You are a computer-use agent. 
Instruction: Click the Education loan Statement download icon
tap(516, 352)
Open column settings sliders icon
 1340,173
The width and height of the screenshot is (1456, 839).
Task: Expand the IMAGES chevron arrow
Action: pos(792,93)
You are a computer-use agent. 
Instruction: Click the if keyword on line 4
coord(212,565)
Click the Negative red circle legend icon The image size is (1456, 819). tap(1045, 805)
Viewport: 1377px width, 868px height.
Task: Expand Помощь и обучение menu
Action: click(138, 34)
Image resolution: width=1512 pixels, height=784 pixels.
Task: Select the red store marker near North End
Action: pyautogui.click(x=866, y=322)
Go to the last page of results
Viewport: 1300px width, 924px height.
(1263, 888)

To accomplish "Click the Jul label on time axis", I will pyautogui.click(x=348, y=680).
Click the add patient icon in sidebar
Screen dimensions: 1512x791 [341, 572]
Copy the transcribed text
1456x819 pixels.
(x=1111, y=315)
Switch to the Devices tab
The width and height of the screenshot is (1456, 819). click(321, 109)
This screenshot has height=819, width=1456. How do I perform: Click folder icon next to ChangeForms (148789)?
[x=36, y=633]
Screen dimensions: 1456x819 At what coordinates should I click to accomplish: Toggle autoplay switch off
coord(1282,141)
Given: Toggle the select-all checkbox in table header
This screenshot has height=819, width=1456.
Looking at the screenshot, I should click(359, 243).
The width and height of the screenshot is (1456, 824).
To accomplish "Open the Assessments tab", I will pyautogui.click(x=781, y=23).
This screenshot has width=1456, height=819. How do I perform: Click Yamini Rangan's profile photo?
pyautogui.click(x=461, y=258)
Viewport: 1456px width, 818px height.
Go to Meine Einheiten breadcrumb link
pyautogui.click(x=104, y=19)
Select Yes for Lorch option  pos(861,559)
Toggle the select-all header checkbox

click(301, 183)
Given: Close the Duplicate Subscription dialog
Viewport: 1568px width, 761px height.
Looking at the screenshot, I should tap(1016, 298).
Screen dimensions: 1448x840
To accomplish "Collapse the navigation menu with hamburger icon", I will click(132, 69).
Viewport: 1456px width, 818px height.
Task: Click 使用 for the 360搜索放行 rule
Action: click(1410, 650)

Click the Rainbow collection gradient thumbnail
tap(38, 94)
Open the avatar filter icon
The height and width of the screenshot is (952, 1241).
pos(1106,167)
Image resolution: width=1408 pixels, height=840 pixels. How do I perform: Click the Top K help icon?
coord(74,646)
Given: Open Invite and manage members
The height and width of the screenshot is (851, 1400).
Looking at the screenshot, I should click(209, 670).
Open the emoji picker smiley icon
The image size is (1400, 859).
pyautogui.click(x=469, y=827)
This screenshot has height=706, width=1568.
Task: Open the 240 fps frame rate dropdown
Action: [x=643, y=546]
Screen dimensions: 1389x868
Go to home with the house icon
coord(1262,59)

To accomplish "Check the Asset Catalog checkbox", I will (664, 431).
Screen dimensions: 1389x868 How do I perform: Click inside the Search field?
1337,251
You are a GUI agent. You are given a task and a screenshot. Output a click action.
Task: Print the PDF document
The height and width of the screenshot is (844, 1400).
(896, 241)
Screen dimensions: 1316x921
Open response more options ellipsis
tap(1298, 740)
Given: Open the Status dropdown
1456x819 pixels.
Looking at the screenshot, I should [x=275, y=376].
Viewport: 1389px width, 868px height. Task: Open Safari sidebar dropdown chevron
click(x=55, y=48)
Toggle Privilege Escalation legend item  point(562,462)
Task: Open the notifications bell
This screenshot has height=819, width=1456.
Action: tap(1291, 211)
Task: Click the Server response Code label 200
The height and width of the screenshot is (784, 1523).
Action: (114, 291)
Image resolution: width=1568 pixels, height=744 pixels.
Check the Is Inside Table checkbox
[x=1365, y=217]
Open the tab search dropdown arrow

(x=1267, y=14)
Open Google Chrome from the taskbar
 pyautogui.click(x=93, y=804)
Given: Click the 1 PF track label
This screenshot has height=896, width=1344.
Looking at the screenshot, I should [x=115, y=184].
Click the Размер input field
= = = =
Task to complete =
Copy the lines above exactly. Start with the line containing "This screenshot has width=1456, height=819.", end with the line containing "Image resolution: width=1568", and include both.

Expected answer =
This screenshot has width=1456, height=819. How do I perform: Click Yamini Rangan's profile photo?
pyautogui.click(x=461, y=258)
Viewport: 1456px width, 818px height.
Go to Meine Einheiten breadcrumb link
pyautogui.click(x=104, y=19)
Select Yes for Lorch option  pos(861,559)
Toggle the select-all header checkbox

click(301, 183)
Given: Close the Duplicate Subscription dialog
Viewport: 1568px width, 761px height.
Looking at the screenshot, I should tap(1016, 298).
Screen dimensions: 1448x840
To accomplish "Collapse the navigation menu with hamburger icon", I will click(132, 69).
Viewport: 1456px width, 818px height.
Task: Click 使用 for the 360搜索放行 rule
Action: click(1410, 650)

Click the Rainbow collection gradient thumbnail
tap(38, 94)
Open the avatar filter icon
The height and width of the screenshot is (952, 1241).
pos(1106,167)
Image resolution: width=1408 pixels, height=840 pixels. How do I perform: Click the Top K help icon?
coord(74,646)
Given: Open Invite and manage members
The height and width of the screenshot is (851, 1400).
Looking at the screenshot, I should click(209, 670).
Open the emoji picker smiley icon
The image size is (1400, 859).
pyautogui.click(x=469, y=827)
This screenshot has height=706, width=1568.
Task: Open the 240 fps frame rate dropdown
Action: [x=643, y=546]
Screen dimensions: 1389x868
Go to home with the house icon
coord(1262,59)

To accomplish "Check the Asset Catalog checkbox", I will (664, 431).
Screen dimensions: 1389x868 How do I perform: Click inside the Search field?
1337,251
You are a GUI agent. You are given a task and a screenshot. Output a click action.
Task: Print the PDF document
The height and width of the screenshot is (844, 1400).
(896, 241)
Screen dimensions: 1316x921
Open response more options ellipsis
tap(1298, 740)
Given: Open the Status dropdown
1456x819 pixels.
Looking at the screenshot, I should [x=275, y=376].
Viewport: 1389px width, 868px height. Task: Open Safari sidebar dropdown chevron
click(x=55, y=48)
Toggle Privilege Escalation legend item  point(562,462)
Task: Open the notifications bell
This screenshot has height=819, width=1456.
Action: tap(1291, 211)
Task: Click the Server response Code label 200
The height and width of the screenshot is (784, 1523).
Action: (114, 291)
Image resolution: width=1568 pixels, height=744 pixels.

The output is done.